Milena Dutra
Apenas para complementar o post escrito pela colega Margarida Leal, reuni outros estudos sobre o tema proposto, vejam:
Artigo interessante:
Exercício físico como tratamento na osteoartrite de quadril: uma revisão de ensaios clínicos aleatórios controlados.Rev. Bras. Reumatol. v.46 n.4 São Paulo jul./ago. 2006
Os exercícios tem por objetivos:
Impedir a progressão da doença
Promover manutenção do quadro
Exercício não necessariamente curativo, mas preventivo de perdas de FM e ADM
Outros Estudos:
BASMAJIAN (1980), exercícios sem resistência, são úteis para manter ou aumentar a amplitude de movimento (AM) articular. Podem ser realizados passivamente, através do terapeuta, ou ativamente, com ou sem ajuda do terapeuta.
É importante a realização diária de exercícios ativos livres sem carga, pois promovem o movimento das superfícies articulares, umas sobre as outras, aumentando a nutrição da cartilagem articular (SOBAM, 2003)
Na fase aguda:
Exercícios isométricos, limitando a contração em um só ângulo de movimento (evitar sobrecarga) na articulação . Executar 3 contrações máximas de vinte segundos ou 1 a 6 contrações de três a seis segundos com pausa de vinte segundos de descanso (HALL e BRODY,1999)

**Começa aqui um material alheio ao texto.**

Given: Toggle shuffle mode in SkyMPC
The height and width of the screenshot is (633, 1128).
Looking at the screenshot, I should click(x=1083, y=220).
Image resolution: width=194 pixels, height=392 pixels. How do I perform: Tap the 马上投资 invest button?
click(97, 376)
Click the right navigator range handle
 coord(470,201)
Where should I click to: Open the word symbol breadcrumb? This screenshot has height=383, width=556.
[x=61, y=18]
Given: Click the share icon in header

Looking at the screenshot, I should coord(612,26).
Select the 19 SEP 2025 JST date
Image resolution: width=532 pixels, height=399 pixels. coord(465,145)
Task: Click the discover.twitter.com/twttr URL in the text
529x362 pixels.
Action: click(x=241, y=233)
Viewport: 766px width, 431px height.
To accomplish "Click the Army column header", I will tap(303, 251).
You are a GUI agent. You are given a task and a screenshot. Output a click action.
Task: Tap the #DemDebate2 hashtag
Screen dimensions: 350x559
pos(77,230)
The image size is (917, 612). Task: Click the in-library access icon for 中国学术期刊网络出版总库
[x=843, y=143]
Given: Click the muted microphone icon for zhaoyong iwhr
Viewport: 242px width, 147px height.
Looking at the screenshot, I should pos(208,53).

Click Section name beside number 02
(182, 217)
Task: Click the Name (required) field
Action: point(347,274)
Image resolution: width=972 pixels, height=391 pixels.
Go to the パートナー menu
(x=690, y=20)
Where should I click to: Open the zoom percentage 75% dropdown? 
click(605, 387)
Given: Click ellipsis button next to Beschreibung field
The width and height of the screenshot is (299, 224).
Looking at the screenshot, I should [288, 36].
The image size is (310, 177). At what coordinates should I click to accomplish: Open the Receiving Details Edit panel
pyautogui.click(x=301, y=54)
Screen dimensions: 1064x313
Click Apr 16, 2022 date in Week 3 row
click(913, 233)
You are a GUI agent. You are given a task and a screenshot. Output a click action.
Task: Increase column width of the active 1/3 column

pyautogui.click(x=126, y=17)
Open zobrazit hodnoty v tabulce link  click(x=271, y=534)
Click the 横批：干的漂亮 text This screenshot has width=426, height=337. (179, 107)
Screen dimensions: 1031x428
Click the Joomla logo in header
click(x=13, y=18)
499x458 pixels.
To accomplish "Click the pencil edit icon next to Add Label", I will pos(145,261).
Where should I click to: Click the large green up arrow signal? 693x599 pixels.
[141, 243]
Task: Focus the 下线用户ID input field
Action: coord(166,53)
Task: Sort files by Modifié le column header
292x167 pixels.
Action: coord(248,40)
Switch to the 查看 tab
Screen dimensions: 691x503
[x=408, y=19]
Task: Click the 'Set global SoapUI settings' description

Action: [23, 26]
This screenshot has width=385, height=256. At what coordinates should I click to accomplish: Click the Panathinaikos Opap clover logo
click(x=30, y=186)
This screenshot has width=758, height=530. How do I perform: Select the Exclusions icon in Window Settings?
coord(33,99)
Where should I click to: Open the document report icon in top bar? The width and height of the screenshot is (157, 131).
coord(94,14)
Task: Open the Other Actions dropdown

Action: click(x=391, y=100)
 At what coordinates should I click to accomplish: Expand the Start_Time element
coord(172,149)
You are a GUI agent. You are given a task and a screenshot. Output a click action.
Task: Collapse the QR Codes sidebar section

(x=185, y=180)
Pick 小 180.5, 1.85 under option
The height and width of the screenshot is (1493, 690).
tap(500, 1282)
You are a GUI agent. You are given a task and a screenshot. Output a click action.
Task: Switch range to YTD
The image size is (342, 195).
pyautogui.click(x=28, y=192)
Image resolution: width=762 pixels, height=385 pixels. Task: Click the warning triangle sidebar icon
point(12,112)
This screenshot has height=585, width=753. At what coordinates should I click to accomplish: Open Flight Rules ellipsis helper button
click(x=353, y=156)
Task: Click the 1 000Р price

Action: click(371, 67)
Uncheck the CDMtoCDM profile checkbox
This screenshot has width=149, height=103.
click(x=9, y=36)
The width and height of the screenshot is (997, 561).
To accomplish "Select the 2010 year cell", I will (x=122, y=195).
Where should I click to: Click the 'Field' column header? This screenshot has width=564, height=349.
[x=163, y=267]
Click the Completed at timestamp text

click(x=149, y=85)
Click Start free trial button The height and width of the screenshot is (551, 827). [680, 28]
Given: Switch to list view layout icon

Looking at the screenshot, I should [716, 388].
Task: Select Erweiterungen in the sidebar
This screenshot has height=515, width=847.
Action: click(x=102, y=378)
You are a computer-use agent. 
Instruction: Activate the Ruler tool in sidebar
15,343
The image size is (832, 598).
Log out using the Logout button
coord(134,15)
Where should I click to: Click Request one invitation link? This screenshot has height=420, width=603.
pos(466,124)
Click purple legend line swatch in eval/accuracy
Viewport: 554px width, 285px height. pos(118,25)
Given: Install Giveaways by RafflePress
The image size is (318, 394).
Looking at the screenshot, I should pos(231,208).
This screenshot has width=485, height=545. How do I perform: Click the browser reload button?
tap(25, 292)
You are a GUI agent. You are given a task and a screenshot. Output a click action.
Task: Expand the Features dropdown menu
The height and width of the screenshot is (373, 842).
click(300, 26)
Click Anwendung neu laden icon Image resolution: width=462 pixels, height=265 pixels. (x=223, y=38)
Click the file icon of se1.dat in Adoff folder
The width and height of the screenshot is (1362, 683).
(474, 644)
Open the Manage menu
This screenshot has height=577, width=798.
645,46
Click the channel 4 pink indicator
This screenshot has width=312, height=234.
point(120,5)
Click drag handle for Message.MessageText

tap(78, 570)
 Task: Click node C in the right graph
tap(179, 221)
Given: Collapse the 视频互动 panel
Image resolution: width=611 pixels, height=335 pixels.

Treinar 3 x semana de exercícios isométricos é uma proposta mais segura e tolerável do que exercícios dinâmicos na fase aguda (SHANKAR 1999).
Na fase crônica:
Exercícios dinâmicos são mais indicados na fase crônica. Treinar 3 x semana, em cadeia cinética aberta progredindo para fechada, com pouca carga, poucas repetições (8-10), de uma a três séries, com menor arco de movimento, com pausa de descanso, aumentando gradativamente as repetições, a sobrecarga e a amplitude. (HALL e BRODY 1999 , KAUFFMAN 1999 , SHANKAR 1999).